Segment Start: Data extract

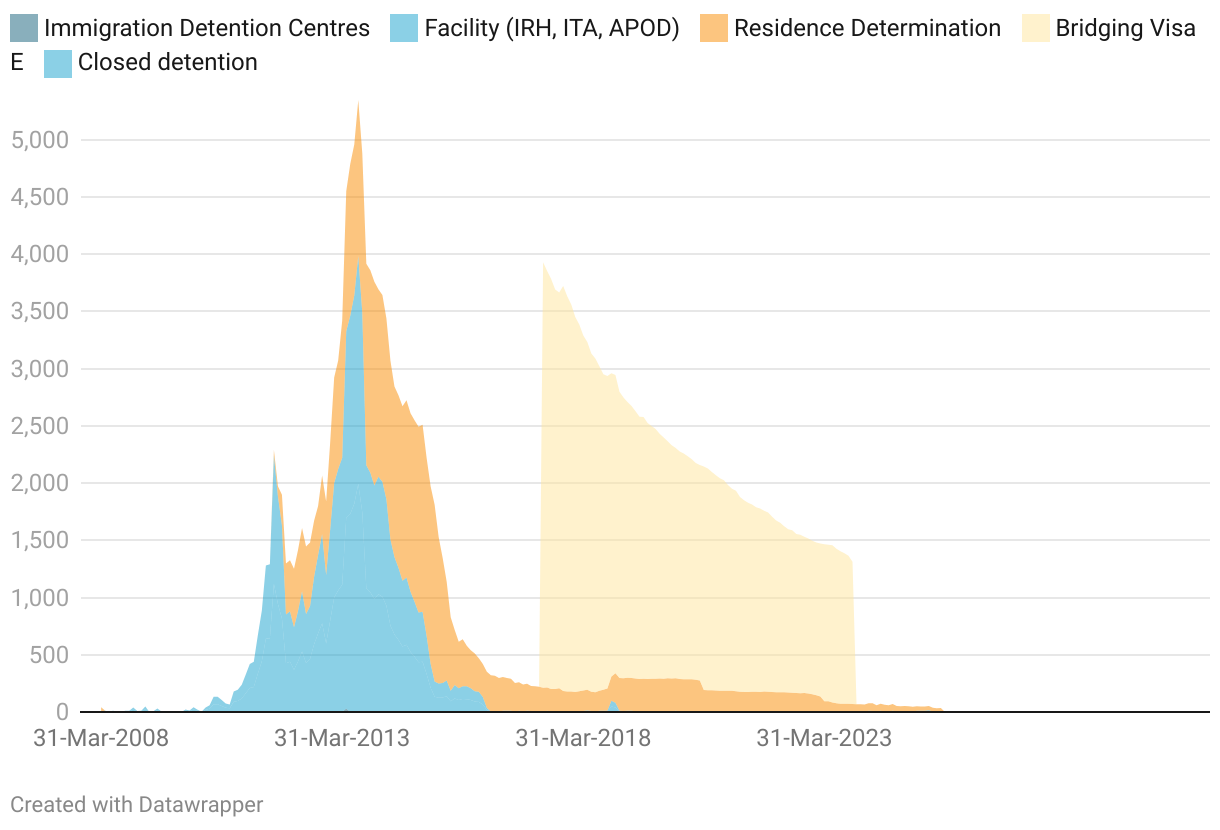This screenshot has width=1220, height=830.
Task: Click the 5,000 y-axis label
Action: coord(39,140)
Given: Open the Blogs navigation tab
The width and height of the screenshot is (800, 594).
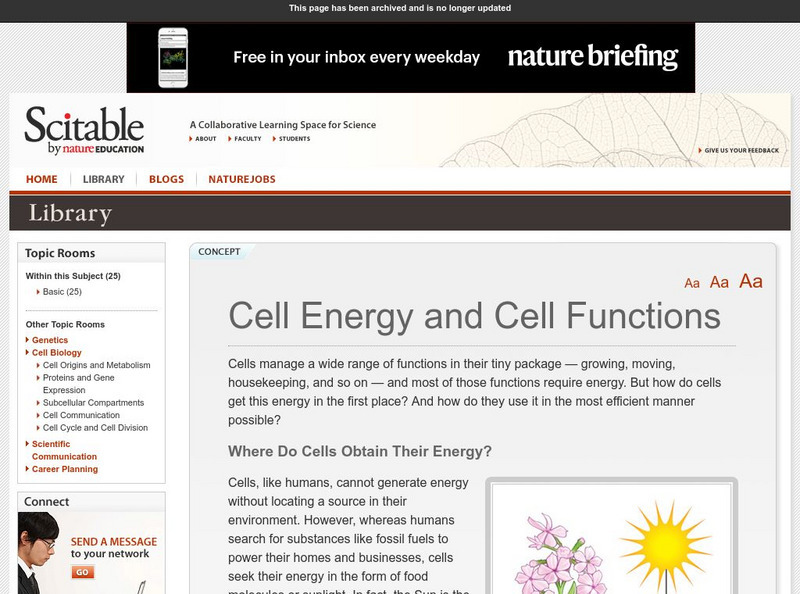Looking at the screenshot, I should [166, 180].
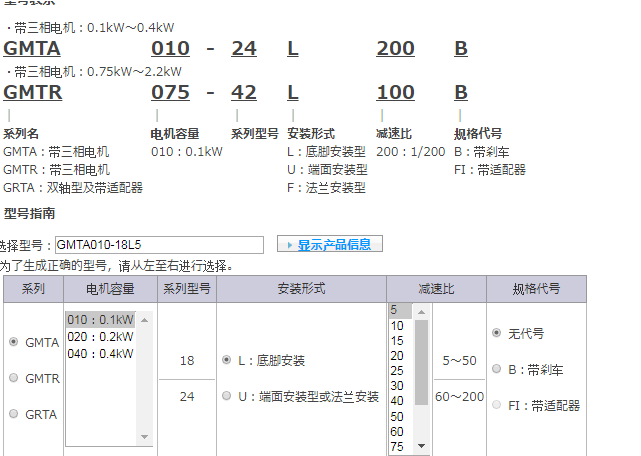The image size is (641, 456).
Task: Click the arrow icon on 显示产品信息
Action: 289,245
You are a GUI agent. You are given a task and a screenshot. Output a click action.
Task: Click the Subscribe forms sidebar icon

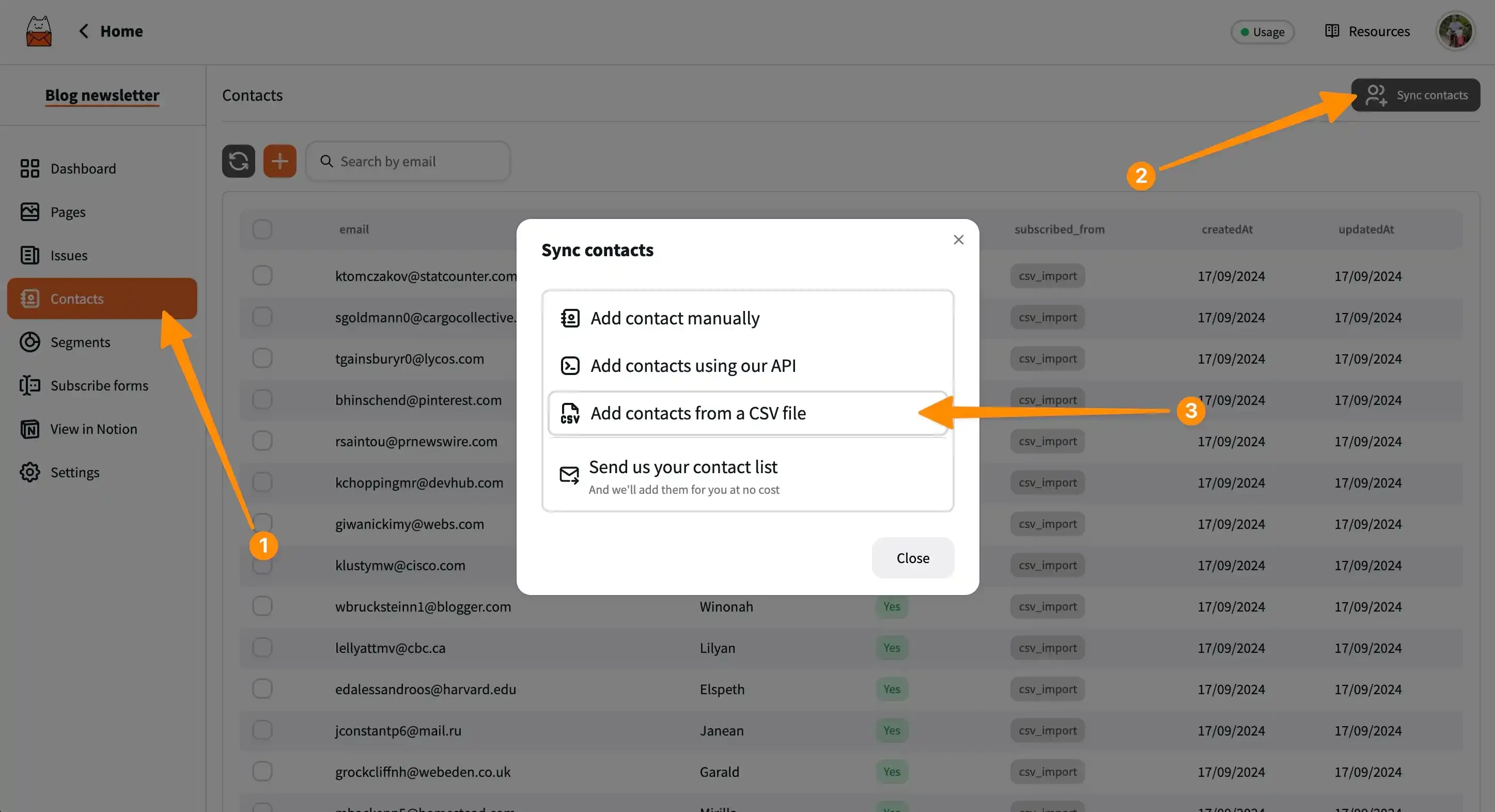[29, 384]
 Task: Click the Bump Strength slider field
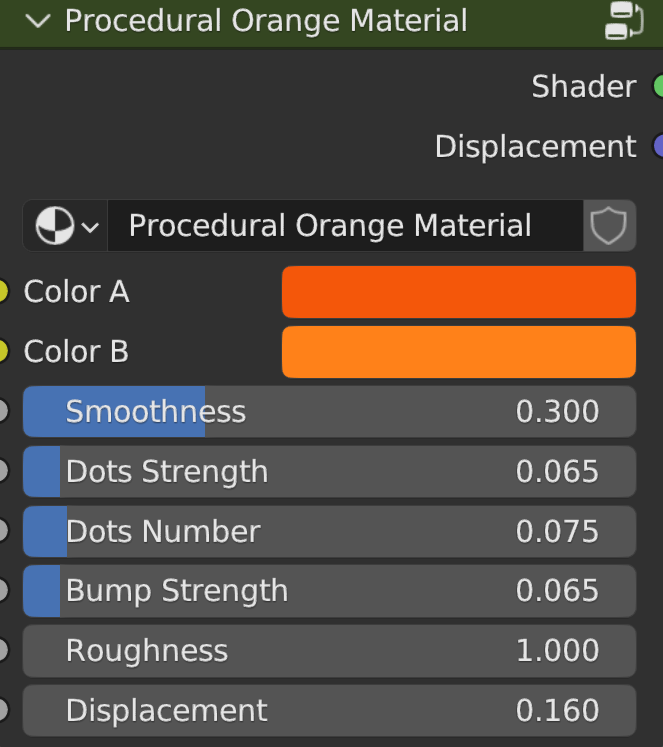tap(329, 591)
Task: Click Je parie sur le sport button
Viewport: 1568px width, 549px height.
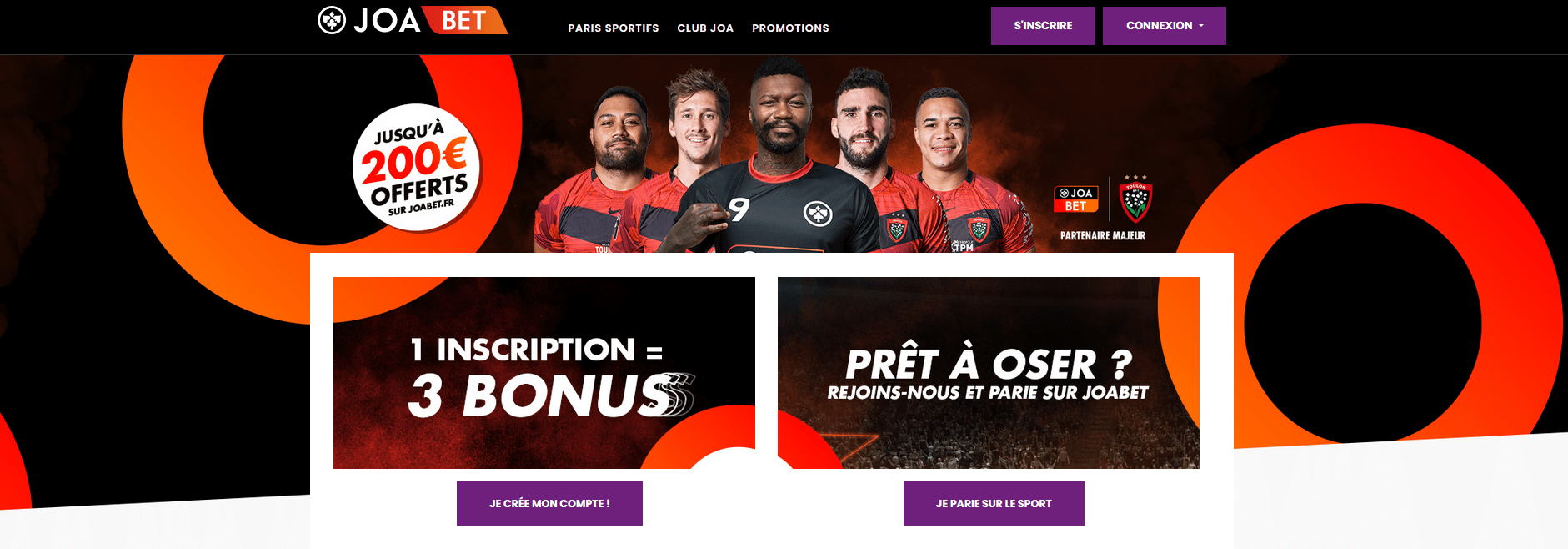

Segment End: Data extract

Copy back exactly the lines above from the one containing "You are a GUI" through the one containing "Task: Click Je parie sur le sport button", and leave every picture behind.

You are a GUI agent. You are given a task and a screenshot. Output a click action.
Task: Click the Subscribe forms sidebar icon

[29, 384]
 Task: Click the Bump Strength slider field
tap(329, 591)
Task: Click Je parie sur le sport button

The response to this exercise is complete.